Virent biojet from Virdia cellulosic sugars passes rigorous tests
Madison, Wis.-based biorefining technology developer Virent Energy Systems Inc. has successfully converted cellulosic pine tree sugar feedstock into drop-in hydrocarbon fuels such as biogasoline and biojet via its BioForming technology platform at its 10,000 gallon per year production facility in Madison. The feedstock was supplied by cellulosic sugar technology developer and provider Virdia, formerly HCL CleanTech.
The joint project is supported by a $900,000 BIRD (Binational Industrial Research and Development) Energy grant, a program for U.S.-Israel joint renewable energy development funded by the U.S. DOE, the Israeli Ministry of National Infrastructures and the BIRD Foundation, which officially launched in January 2011. The grant supported nearly half of the $2.1 million total project cost of the collaborative effort.
According to Randy Cortright, co-founder and chief technology officer of Virent, the project demonstrates Virdia’s novel process technology to deconstruct cellulosic biomass into high-quality sugars and further validates the versatility of its novel BioForming technology to produce hydrocarbon fuels and chemicals from feedstocks other than pure biomass streams. Virent’s BioForming platform utilizes a combination of catalytic processes to convert water-soluble, oxygenated hydrocarbons derived from biomass into nonoxygenated hydrocarbon fuels and biobased chemicals. Virent’s catalysts and reactor systems are similar to those found in today’s oil refineries and petrochemical complexes.
“While Virent’s BioForming process has previously generated fuels and chemicals from sugars in cellulosic biomass,” Cortright explained, “the high-quality sugars generated from pine trees using Virdia’s process leveraged Virent’s conversion process, establishing a viable route to drop-in hydrocarbons from biomass.”
According to Virent, the biojet fuel produced from Virdia’s cellulosic pine tree sugars were sent to the U.S. Air Force Research Laboratory at Wright-Patterson Air Force Base in Ohio for further analysis, where it passed rigorous testing.
“This fuel passed the most stringent specification tests we could throw at it (such as thermal stability) under some conditions where conventional jet fuels would fail,” said Tim Edwards, senior chemical engineer who leads AFRL’s efforts in its fuels branch. “This fuel is definitely worth further evaluation.”
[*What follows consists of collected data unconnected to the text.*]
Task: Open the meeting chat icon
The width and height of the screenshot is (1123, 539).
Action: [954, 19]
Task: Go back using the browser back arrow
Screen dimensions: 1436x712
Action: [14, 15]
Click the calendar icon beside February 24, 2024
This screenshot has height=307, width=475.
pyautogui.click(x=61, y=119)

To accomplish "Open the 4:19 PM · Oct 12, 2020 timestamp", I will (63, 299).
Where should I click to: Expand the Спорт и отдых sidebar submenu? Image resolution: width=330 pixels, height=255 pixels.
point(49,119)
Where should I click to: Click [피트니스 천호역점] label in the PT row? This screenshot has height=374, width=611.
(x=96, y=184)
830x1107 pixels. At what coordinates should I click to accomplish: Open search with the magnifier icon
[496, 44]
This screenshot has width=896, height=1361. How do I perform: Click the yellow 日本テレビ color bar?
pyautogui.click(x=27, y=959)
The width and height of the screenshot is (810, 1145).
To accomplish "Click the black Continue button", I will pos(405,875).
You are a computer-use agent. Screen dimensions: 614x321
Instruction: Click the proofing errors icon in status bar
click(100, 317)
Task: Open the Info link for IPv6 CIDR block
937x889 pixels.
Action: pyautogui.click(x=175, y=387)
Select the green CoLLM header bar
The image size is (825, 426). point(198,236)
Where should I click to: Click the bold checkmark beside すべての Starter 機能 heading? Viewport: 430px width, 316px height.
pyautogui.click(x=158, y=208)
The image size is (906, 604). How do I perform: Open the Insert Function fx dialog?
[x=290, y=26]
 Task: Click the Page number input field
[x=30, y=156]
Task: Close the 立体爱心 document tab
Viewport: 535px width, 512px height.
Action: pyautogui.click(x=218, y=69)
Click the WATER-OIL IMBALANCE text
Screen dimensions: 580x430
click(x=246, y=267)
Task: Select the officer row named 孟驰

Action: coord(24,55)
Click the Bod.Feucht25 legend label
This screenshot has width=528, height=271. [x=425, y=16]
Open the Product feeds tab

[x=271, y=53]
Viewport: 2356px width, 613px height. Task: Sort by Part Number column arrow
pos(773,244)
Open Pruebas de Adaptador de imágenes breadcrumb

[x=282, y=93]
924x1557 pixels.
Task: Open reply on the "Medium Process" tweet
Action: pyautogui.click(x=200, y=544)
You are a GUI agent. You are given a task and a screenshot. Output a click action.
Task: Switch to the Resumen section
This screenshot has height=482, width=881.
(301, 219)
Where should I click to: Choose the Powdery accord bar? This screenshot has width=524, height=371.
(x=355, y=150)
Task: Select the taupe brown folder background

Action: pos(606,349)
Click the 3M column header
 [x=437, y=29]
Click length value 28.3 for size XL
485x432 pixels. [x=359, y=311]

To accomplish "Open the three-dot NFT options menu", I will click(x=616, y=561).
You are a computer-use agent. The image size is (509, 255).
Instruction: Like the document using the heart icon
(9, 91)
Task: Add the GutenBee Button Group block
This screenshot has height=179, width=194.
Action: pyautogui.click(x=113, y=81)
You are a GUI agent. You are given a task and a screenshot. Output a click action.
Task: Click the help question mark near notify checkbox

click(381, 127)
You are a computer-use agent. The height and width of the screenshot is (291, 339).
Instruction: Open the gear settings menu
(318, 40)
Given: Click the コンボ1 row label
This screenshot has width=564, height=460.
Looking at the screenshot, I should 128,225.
Founded in 2007 as HCL CleanTech originally based in Israel, Virdia has developed a concentrated hydrochloric acid hydrolysis process—trademarked CASE—to convert a range of cellulosic biomass such as wood, energy crops and agricultural residues into high-quality cellulosic sugars and lignin; both of which serve as important feedstocks for biorefining companies.
Since last summer, Virida has been optimizing and refining its sugar conversion process at its pilot-scale cellulose-to-sugar production facility in Danville, Va., on the campus of the Institute for Advanced Learning and Research. The facility is capable of producing about a half a ton of cellulosic sugars per day.
“Passing the Armed Force’s arduous test requirements for jet fuel further substantiates the superior value proposition of the advanced carbohydrates that Virdia is introducing,” commented Philippe Lavielle, CEO of Virdia. “As demonstrated by the BIRD Energy project results, Virdia’s CASE process can deliver the high-purity, cost-effective cellulosic sugars needed as the primary raw material for jet fuels and other applications. We are pleased to work with Virent to prove that the value of cellulosic biomass can be unlocked.”